The hyperbolic space is defined by the constraint, $$t^2-\vec{x}^2=1 \quad \textbf{(1)},$$ where we think of $t$ as being a time coordinate and $\vec{x}=(x,y,z)$ as a spatial coordinate. This space is homogeneous and isotropic in the spatial coordinates which is what you are trying to prove.

**Isotropy**

Intuitively isotropy means that from the origin space looks the same in every direction. Formally this means that the space is invariant under rotations in space, since rotations can map any direction onto any other direction. By definition a rotations is a linear transformation of the spatial coordinates which leaves $\vec{x}^2 = x^2+y^2+z^2$ invariant or unchanged. The following three matrices are rotations about the $x$,$y$, and $z$ axes respectively. Every rotation can be written as a product of these matrices.

$$ R_x(\theta) =
\left[ \begin{array}
\ 1 & 0 & 0 \\
0 & \cos(\theta) & -\sin(\theta) \\
0 &\sin(\theta) & \cos(\theta) \\
\end{array} \right] $$

$$ R_y(\theta) =
\left[ \begin{array}
\ \cos(\theta) & 0 & -\sin(\theta) \\
0 & 1 & 0 \\
\sin(\theta) & 0& \cos(\theta) \\
\end{array} \right] $$

$$ R_z(\theta) =
\left[ \begin{array}
\ \cos(\theta) & -\sin(\theta) & 0 \\
\sin(\theta) & \cos(\theta) & 0 \\
0 & 0 & 1
\end{array} \right] $$

Where it is understood that these matrices are acting on the vector $\vec{x}=\left[x,y,z\right]^T$. In order to extend the definition of these operators to act on the three dimensional subspace of our space of four vectors $x^\mu=[t,x,y,z]^T$ we use the augmented matrix below which leave the time component alone,

$$
\left[ \begin{array}
\ 1 & \vec{0}^T \\
\vec{0} & R(\theta) \\
\end{array}\right]
$$

At this point it is elementary to see that this transformation leaves the quadratic form $t^2-\vec{x}^2$ invariant since the transformation doesn't change the value of $t$ or $\vec{x}^2$.

**Homogeneity**

We now wish to establish that the hyperbolic space is homogeneous. Intuitively this means that space is the same at every location. If we can show that space is isotropic when viewed from any location we will have established homogeneity. Mathematically this means that we need to show that every spatial coordinate can be mapped to the origin. So we need to find a transformation which leaves $t^2-\vec{x}^2$ invariant and maps $\vec{x}\rightarrow \vec{0}$.

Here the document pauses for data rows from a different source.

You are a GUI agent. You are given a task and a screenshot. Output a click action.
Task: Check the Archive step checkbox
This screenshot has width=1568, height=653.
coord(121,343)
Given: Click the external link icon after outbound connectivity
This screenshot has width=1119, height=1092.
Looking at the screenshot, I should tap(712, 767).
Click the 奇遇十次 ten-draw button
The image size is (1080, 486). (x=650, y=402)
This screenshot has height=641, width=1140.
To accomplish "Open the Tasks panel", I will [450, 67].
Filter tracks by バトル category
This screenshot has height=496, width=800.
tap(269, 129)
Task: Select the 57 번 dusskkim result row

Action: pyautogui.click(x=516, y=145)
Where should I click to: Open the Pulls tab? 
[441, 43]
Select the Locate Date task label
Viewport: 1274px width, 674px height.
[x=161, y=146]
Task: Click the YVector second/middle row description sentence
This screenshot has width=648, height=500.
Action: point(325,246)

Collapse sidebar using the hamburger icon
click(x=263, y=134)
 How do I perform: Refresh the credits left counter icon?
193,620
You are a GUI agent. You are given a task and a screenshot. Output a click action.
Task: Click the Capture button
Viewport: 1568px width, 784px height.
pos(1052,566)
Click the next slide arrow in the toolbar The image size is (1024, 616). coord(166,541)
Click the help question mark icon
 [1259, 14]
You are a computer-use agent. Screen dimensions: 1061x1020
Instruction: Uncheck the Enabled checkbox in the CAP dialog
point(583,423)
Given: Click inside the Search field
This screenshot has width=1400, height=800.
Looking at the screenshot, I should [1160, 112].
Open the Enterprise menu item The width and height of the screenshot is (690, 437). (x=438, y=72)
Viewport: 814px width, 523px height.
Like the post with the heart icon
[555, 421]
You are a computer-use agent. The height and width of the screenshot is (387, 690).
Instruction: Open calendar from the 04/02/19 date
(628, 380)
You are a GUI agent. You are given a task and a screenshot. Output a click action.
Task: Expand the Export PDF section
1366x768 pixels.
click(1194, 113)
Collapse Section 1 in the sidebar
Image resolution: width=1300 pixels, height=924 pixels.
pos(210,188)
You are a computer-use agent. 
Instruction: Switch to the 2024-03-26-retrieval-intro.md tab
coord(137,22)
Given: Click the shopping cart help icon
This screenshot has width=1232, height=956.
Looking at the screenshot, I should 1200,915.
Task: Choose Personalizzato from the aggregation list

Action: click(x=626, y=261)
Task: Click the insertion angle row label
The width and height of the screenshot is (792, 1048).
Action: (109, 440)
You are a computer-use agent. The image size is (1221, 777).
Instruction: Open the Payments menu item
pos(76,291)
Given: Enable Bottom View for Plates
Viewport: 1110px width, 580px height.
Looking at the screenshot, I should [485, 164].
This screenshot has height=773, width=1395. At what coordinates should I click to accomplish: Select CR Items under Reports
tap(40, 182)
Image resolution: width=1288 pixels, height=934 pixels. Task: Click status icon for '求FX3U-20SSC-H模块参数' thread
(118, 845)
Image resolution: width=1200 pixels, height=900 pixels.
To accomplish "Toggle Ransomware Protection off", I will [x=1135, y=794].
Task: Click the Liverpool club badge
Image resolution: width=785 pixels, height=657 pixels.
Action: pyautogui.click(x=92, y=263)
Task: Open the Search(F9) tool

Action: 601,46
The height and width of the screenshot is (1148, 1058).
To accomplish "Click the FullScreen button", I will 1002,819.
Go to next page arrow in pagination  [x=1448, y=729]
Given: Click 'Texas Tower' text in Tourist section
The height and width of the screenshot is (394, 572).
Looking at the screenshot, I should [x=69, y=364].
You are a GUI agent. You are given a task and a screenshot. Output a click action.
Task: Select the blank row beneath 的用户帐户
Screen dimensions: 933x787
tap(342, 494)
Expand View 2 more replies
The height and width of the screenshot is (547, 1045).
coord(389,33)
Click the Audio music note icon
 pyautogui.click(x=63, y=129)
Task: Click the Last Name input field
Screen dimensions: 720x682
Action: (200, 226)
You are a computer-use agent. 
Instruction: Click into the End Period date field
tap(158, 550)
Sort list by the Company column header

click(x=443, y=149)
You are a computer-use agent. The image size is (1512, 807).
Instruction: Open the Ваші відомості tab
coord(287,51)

To start suppose we have $\vec{x} = \vec{x}_0=(x_0,y_0,z_0)$. We start by rotating the vector so that it is parallel to the $x$ axis. The following transformation will accomplish this,

$$\frac{1}{\sqrt{x_0^2+y_0^2+z_0^2}\sqrt{y_0^2+z_0^2}}
\left[\begin{array}
\ x_0 & \sqrt{y_0^2+z_0^2} & 0 \\
-\sqrt{y_0^2+z_0^2} & x_0 & 0 \\
0 & 0 & 1
\end{array}\right]
\left[\begin{array}
\ 1 & 0 & 0 \\
0 & y_0 & z_0 \\
0 & -z_0 & y_0
\end{array}\right]
\left[\begin{array}
\ x_0 \\
y_0 \\
z_0 \\
\end{array}\right]
=
\left[\begin{array}
\ \sqrt{x_0^2+y_0^2+z_0^2} \\
0 \\
0 \\
\end{array}\right]
$$

Now we can map the spatial coordinate to zero by boosting. This will have the consequence of changing the $t$ coordinate of the four vector. Since the $y$ and $z$ coordinates are both $0$ due to the rotation we will only explicitly write the transformation in the two dimensions with nonzero entries $t$ and $x$.

$$
\left[ \begin{array} \
\cosh(\psi) & \sinh(\psi) \\
\sin(\psi) & \cosh(\psi)
\end{array} \right]
\left[ \begin{array} \
t_0 \\
\vert \vec{x}_0 \vert
\end{array} \right]
=
\left[ \begin{array} \
\cosh(\psi)t_0+\sinh(\psi)\vert \vec{x}_0 \vert \\
\sinh(\psi) t_0 + \cosh(\psi)\vert \vec{x}_0 \vert
\end{array} \right]
$$

We see that we can make the last spatial coordinate zero if $$\sinh(\psi) = -\frac{\vert \vec{x}_0 \vert}{\sqrt{t_0^2 - \vec{x}_0^2 }} \qquad \cosh(\psi) = \frac{t_0}{\sqrt{t_0^2-\vec{x}_0^2 }},$$
which is certainly possible for real values of $\psi$ so long as $\vec{x}_0^2 < t_0^2$ which is guaranteed by the condition $t^2=1+x^2$.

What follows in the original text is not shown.